L’Aquila, 7 gen 2012 – Scoperti altri furbetti che si sono approfittati del terremoto. Su segnalazione della Sge i carabinieri del Norm hanno denunciato alla competente autorità giudiziaria una famiglia di 4 cittadini aquilani per il reato di truffa per il conseguimento di erogazioni pubbliche ed invasione di edifici pubblici. La famiglia di P.V., classe 58, aveva ottenuto l’assegnazione di un alloggio in uno dei Proggetti Case aggregando al nucleo familiare anche gli anziani suoceri, tutti aventi diritto in quanto titolari di abitazioni inagibili ed in zona rossa. Il Comune aveva assegnato loro un appartamento con ben 3 camere da letto, in modo tale che i coniugi ed i fratelli avessero ciascuno una camera da letto e due stanze da bagno. Ad un certo punto tuttavia i due anziani hanno deciso di fruire di una diversa forma di assistenza ed hanno comunicato alla competente struttura di rilasciare l’alloggio.
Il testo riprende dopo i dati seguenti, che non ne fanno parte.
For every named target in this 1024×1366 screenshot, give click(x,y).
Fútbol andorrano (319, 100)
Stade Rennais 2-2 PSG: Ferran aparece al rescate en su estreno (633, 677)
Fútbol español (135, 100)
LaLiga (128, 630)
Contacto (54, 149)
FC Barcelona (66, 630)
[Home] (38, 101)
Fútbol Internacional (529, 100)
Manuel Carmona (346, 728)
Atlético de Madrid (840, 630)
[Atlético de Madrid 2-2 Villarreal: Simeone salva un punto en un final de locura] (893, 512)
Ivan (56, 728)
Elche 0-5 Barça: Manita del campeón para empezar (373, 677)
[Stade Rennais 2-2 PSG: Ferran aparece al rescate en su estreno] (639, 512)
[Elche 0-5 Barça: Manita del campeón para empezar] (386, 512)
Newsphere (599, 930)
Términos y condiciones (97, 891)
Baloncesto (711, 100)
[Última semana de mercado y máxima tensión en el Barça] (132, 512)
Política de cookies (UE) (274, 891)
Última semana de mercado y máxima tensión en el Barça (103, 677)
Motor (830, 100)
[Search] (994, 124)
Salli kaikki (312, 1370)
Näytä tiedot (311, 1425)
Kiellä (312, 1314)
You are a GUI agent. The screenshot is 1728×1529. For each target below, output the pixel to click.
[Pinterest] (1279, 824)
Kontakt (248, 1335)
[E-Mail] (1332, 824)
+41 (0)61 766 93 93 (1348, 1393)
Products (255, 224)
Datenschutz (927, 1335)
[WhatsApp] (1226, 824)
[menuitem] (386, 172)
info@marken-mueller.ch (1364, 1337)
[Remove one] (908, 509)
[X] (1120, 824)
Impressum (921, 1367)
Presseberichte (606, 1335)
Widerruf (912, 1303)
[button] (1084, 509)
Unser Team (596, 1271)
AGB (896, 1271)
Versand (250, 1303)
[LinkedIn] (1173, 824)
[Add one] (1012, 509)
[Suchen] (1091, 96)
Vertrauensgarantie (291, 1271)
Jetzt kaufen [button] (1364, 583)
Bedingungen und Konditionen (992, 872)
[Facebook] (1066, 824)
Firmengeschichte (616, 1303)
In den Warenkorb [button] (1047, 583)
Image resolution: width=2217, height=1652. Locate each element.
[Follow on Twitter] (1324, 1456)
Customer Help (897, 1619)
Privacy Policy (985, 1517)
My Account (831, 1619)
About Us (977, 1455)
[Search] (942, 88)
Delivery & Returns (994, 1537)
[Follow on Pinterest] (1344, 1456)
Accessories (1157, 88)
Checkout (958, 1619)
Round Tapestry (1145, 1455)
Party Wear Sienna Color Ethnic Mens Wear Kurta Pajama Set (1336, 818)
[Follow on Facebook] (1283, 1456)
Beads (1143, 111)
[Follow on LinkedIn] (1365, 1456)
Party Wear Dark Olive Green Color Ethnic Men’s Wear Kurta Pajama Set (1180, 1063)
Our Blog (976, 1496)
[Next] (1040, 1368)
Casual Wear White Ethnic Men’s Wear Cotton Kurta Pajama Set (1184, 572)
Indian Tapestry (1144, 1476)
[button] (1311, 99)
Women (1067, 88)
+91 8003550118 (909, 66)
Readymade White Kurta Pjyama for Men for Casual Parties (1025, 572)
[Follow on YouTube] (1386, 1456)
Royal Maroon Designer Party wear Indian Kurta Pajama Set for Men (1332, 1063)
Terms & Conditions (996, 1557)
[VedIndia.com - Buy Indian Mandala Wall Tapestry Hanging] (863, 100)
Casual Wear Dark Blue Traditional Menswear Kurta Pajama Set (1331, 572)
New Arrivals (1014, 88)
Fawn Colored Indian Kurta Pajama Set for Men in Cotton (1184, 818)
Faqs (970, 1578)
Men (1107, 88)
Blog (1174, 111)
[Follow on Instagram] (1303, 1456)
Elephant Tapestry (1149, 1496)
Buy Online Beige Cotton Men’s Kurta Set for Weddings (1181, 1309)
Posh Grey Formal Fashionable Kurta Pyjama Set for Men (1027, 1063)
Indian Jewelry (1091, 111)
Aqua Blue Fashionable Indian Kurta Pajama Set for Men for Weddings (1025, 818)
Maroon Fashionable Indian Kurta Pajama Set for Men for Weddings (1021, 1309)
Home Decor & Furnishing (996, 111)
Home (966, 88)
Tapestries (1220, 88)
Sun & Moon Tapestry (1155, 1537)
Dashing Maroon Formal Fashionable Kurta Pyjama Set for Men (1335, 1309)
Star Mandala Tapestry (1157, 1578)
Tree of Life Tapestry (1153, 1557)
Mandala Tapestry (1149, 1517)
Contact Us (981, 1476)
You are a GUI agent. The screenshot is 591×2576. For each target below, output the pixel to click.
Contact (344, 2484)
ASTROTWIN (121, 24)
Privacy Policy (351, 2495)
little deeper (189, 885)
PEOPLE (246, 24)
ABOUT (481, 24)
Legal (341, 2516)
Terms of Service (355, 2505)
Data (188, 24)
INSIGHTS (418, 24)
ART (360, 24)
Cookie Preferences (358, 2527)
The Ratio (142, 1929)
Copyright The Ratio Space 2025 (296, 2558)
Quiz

«A quel punto – spiegano i Carabinieri – il resto della famiglia ha iniziato a produrre una serie di certificati medici attestanti situazioni di stress situazionale da parte delle donne di casa, come anche la necessità di vivere in ambiente "sterile" (e quindi in camera singola) di uno dei componenti al fine di conservare il diritto all’alloggio tanto grande. Peccato che il giovane cardiopatico sia risultato svolgere attività sportiva professionale a livello agonistico, e dunque abituale frequentatore di docce, spogliatoi ed ambienti comuni. La famiglia si era rivolta anche al Tar rivendicando il diritto alla permanenza, ottenendo tuttavia una sentenza contraria ed una intimazione a rilasciare l’alloggio per uno più piccolo in modo da poter redistribuire le strutture a disposizione del Comune ai nuclei familiari effettivamente bisognosi. I quattro tuttavia si sono rifiutati di ottemperare e sono rimasti nell’abitazione. Da qui la denuncia per truffa ed invasione di edifici pubblici».